Today, Fattah’s efforts will be rewarded when a portrait of the late Rep. Joseph Rainey (R-S.C.), the first directly elected black Member to be seated in Congress, is unveiled in the Rayburn House Office Building Foyer at 2 p.m.
Indeed, the unveiling marks the first of a string of three portrait unveilings for women and minorities who served in Congress. Paintings of the first female elected to Congress, the late Rep. Jeannette Rankin (R-Mont.), and of the first Hispanic to chair a Congressional committee, the late Rep. Romualdo Pacheco (R-Calif.), are due to be unveiled within the next three weeks.
“These three portraits are certainly not the end of our efforts … but rather, the continuation of an ongoing effort” to have artwork that “represents the rich and diverse history of our great country,” said Rep. Bob Ney (R-Ohio), who as House Administration chairman also chairs the House Fine Arts Board. In that capacity, Ney is responsible for approving such portraits.
The Rainey portrait, which will be located on the third floor of the House side of the Capitol adjacent to the visitors’ galleries, becomes only the second portrait of a black person to hang in the Capitol. A painting of former Sen. Blanche Bruce (R-Miss.), the first black American to serve a full term in the Senate, has adorned the Senate side since late 2002. In addition, a bust of Martin Luther King Jr. is located in the Rotunda.
Rainey, who was elected to the House in 1870, served on the South Carolina Republican Party executive committee, as a representative to the 1868 South Carolina Constitutional Convention and in the Palmetto state Senate. He died in 1887.
During the Civil War, Rainey, a former barber and the son of slaves, was drafted by the Confederacy. He escaped to Bermuda, where slavery was prohibited, and spent the duration of the conflict there.

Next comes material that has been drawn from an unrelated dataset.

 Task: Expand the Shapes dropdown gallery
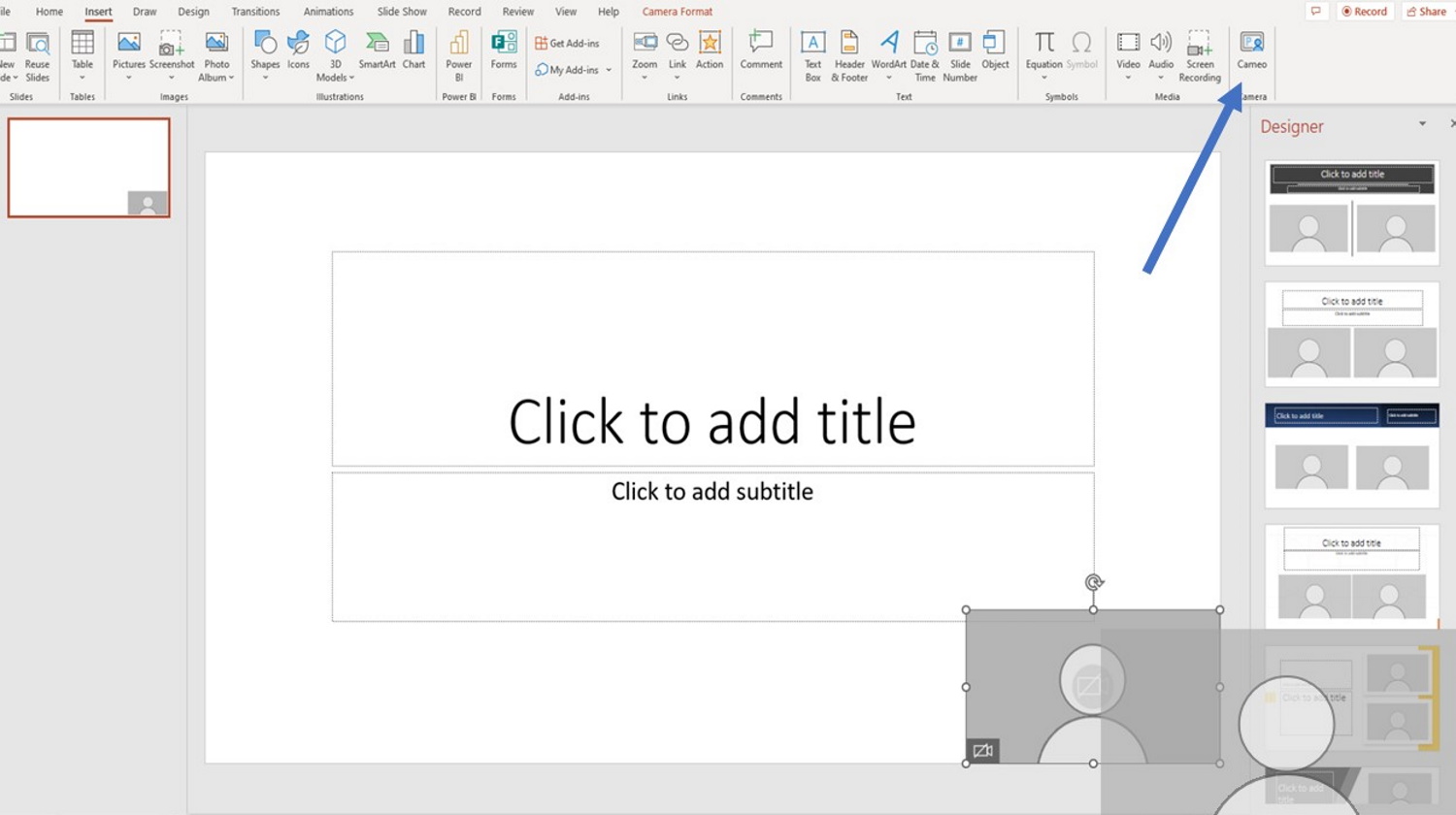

During his Congressional tenure, Rainey, who served more than four terms in the House after winning a special election, developed a reputation for battling racial discrimination and for advocating the use of the military to protect black voters from the Ku Klux Klan.

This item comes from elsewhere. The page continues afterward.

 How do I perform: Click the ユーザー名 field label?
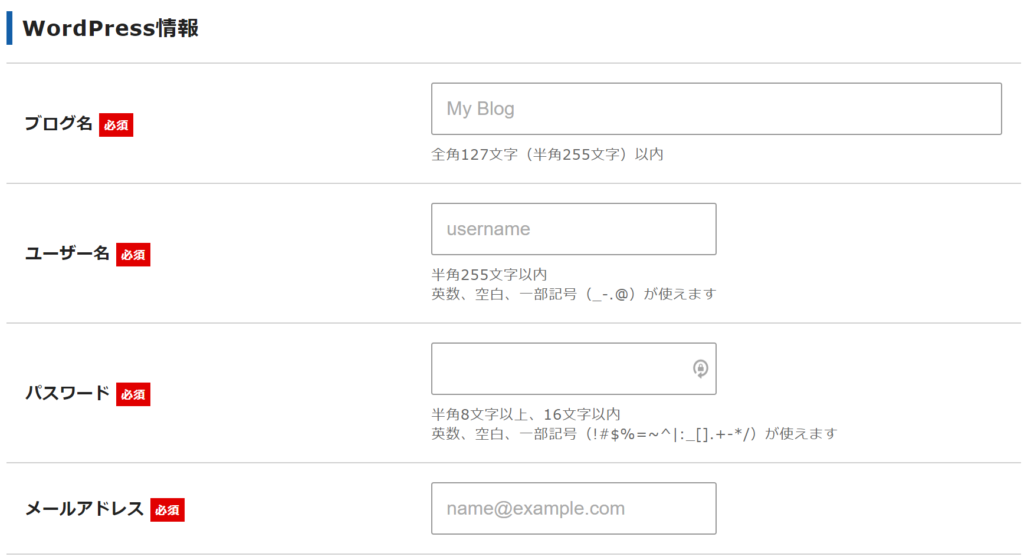67,253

Fattah said Rainey’s portrait marked the “continuation of a long struggle to unearth and highlight the contributions of African Americans.” He added that for much of the United States’ history, such contributions went largely unrecognized.
The portrait depicts a seated Rainey sporting whiskers, striped pants and a bow tie. It was painted by Simmie Knox, an African-American artist based in the Washington area who is best known for his official White House portraits of former President Bill Clinton and former first lady and now Sen. Hillary Rodham Clinton (D-N.Y.).
In addition to Fattah, Knox and Ney, nearly a dozen descendants of Rainey, including his great-great-granddaughter, Jody Rainey Wingate, are expected to attend the event.
“This is certainly a long time coming,” said a spokeswoman for the Congressional Black Caucus. “We want more. We certainly want to see more people that look like us.”